A study by the Centre for Immigration Studies has claimed that Republican Mitt Romney would likely have done better in the 2012 elections had he campaigned more extensively for immigration control. The same study also suggests that border security divided opinion along party lines in 2016 more than any other election in US history. Furthermore, Republicans seem to be giving far more importance to this issue. Pew Research reports that 75 percent of GOP voters claimed that immigration is a big problem for the United States, while only 19 percent of Democratic voters agreed. That Trump won the 2016 election despite the overtly exclusionary nature of his rhetoric suggests is further proof that Republicans care deeply about border security. 

In many ways, Trump’s border wall symbolizes why he won. Its truly unprecedented nature represents the anti-establishment advantage he had. While both candidates were considered untrustworthy, Donald Trump held the edge in terms of voter trust in key swing states. Studies show that people in these states trusted Trump more on national security, while they trusted Hillary Clinton on healthcare. Trust on the economy was split evenly between the two, and Trump’s hardline rhetoric is a large reason why he was trusted more on border security. This, again, shows that Trump’s rhetoric was effective in key parts of the country. 

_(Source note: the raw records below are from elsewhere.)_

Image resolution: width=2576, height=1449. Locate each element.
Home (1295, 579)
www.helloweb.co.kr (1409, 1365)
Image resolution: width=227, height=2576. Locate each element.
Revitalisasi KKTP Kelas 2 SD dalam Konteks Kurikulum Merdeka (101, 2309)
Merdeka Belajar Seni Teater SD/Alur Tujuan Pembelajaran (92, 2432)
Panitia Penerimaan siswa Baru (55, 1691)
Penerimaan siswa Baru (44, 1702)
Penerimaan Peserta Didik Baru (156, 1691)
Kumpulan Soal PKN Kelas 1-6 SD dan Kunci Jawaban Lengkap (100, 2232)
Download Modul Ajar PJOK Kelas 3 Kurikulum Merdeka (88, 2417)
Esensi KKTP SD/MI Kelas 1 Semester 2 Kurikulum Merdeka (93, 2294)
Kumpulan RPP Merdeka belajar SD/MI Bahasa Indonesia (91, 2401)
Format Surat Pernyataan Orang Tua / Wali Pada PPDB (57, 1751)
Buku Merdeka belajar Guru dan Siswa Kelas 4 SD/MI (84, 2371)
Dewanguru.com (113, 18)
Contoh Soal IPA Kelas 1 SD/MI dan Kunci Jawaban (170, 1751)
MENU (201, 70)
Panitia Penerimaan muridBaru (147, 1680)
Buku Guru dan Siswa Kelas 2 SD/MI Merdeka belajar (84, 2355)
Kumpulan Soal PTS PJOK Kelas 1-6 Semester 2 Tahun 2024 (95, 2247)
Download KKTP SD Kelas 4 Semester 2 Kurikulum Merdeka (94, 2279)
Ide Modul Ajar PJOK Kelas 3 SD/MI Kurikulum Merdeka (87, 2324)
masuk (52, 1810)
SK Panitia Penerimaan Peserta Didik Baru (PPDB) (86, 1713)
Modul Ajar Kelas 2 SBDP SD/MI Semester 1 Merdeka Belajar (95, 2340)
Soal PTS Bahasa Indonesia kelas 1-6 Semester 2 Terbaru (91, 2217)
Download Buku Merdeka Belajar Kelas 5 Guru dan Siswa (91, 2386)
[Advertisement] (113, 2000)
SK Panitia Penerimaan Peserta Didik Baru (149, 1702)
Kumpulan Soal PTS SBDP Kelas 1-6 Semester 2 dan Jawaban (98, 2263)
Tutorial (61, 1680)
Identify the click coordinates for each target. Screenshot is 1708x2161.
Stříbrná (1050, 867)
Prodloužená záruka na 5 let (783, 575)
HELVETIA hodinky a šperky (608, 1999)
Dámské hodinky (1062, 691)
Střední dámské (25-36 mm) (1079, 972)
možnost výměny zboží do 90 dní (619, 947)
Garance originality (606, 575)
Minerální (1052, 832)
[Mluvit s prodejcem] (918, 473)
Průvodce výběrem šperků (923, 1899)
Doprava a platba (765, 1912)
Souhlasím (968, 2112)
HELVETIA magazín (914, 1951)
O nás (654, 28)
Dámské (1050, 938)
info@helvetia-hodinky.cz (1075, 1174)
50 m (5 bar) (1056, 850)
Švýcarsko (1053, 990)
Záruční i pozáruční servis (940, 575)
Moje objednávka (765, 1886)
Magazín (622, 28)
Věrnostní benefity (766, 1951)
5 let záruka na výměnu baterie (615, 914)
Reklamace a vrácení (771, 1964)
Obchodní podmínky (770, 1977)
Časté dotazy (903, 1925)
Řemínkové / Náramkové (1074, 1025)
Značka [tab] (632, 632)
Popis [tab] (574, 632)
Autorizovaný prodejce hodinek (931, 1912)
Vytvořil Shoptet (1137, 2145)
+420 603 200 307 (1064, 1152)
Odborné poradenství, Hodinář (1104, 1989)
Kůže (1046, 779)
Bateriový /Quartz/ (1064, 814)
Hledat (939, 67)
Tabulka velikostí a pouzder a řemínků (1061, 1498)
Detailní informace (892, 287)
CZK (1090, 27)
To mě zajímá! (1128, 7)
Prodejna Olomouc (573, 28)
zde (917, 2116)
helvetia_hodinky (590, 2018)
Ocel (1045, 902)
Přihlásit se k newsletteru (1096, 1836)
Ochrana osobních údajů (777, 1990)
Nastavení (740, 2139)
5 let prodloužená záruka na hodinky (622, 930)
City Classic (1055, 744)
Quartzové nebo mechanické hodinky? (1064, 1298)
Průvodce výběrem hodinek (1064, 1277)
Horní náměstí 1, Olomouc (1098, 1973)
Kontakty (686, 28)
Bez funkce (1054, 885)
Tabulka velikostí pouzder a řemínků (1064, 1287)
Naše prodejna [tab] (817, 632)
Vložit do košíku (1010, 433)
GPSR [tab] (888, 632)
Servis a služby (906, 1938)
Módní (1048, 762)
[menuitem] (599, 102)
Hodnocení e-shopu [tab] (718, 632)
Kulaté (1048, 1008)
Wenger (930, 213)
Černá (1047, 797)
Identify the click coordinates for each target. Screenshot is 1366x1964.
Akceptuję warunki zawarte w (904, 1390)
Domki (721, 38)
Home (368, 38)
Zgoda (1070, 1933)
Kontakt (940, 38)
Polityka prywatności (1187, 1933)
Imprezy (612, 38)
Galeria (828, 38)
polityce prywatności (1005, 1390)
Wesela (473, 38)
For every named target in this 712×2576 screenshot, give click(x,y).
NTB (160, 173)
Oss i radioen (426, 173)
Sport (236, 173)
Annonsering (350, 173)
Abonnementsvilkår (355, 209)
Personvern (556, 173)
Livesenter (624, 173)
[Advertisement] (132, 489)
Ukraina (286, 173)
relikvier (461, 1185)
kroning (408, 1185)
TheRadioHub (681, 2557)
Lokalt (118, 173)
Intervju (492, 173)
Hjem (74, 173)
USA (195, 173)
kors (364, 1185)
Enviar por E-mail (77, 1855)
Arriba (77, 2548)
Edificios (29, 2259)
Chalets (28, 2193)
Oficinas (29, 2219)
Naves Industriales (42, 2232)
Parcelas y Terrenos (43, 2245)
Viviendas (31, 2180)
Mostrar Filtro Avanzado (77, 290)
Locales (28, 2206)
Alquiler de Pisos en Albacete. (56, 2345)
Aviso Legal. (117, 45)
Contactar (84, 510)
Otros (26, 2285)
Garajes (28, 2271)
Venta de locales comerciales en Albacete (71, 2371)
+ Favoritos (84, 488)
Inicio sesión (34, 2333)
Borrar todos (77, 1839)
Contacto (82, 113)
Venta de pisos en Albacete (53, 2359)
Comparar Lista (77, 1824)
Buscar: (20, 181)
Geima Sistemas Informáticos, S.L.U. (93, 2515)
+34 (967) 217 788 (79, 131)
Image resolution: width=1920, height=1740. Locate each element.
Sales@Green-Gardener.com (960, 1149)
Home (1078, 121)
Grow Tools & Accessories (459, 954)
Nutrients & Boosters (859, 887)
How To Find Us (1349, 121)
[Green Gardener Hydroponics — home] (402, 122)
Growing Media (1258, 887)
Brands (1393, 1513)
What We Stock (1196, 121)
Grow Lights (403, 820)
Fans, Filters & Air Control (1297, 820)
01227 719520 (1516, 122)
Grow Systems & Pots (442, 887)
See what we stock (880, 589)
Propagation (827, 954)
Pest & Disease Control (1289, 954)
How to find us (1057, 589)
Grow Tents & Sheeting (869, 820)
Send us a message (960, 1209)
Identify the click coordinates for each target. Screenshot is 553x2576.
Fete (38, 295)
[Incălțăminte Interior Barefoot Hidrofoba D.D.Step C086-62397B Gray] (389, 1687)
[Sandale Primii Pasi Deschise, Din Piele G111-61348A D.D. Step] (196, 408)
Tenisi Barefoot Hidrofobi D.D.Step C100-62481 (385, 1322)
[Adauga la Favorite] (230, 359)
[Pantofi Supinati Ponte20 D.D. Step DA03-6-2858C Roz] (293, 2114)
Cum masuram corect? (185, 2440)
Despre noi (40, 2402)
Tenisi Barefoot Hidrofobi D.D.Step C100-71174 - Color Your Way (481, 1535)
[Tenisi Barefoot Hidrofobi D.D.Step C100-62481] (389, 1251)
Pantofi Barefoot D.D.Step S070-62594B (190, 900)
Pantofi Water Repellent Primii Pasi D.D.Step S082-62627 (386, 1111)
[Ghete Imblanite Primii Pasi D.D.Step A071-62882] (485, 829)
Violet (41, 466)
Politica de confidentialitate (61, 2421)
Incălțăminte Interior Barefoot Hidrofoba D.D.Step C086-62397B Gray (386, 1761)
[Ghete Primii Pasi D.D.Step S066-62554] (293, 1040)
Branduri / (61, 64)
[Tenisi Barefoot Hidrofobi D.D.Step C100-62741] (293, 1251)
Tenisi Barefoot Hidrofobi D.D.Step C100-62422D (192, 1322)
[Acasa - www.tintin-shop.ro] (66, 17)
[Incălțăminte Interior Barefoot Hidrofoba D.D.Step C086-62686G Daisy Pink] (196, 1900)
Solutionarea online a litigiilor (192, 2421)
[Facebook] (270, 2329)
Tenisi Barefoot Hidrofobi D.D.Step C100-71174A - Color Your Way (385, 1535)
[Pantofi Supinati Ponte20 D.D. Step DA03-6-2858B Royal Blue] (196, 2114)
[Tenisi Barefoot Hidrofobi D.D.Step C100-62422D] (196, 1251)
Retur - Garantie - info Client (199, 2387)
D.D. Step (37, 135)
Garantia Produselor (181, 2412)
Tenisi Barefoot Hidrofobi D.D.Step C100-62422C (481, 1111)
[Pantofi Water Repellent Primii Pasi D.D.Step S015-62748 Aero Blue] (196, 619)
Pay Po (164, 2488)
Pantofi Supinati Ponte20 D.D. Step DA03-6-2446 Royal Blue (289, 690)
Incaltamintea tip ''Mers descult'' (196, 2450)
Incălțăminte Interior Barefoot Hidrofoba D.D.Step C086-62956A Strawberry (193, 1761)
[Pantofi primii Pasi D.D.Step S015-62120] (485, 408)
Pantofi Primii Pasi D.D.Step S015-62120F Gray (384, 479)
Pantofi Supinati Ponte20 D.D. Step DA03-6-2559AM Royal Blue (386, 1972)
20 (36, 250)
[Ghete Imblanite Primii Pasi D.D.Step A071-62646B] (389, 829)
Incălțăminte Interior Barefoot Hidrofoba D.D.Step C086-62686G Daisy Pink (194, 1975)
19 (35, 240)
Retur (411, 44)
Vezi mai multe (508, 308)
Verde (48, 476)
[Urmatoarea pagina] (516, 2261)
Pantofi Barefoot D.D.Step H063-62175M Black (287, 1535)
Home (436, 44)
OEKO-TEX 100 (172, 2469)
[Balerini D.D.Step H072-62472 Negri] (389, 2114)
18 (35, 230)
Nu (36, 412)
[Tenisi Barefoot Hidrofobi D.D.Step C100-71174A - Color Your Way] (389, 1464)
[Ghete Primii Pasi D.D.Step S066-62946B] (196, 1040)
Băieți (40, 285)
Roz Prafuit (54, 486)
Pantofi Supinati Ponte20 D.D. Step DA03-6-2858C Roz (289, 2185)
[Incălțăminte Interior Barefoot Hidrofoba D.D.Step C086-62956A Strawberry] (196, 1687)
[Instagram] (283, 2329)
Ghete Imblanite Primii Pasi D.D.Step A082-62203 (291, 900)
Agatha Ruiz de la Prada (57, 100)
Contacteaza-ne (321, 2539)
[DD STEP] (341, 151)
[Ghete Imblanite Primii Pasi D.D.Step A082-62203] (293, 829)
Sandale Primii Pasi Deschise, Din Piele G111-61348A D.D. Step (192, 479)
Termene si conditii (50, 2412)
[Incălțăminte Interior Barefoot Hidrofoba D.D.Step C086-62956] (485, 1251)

But even after two years in control of both houses, and three years into his presidency, Donald Trump has been unsuccessful in following through on his promise of a border wall. Despite discussion around the literal or metaphoric meaning of a “wall,” barriers are becoming increasingly common across the world. Europe has more barriers today as a result of the migrant crisis than it did during the Cold War. Trump’s failure to build the wall has resulted in several popular supporters, such as Ann Coulter, denouncing his campaign.

To make things worse, a poll shows that Americans now trust congressional democrats more than Trump on border policy. A sample of independents voted 50 percent in favor of Democrats, while only 37 percent chose Trump. The conflict over funding for the border wall led to the longest government shutdown in American history, and is a large reason behind the decline in support for Trump on this issue. 


The good part, for Republicans, is that Trump is still president, and could majorly swing things in the upcoming months. The good part for Democrats is also that Trump is still president, since he will likely not survive inactivity on this issue, and any policy measures Trump takes are bound to cause sharply polarizing responses. It will either win him a re-election, or cause a spectacular disgrace.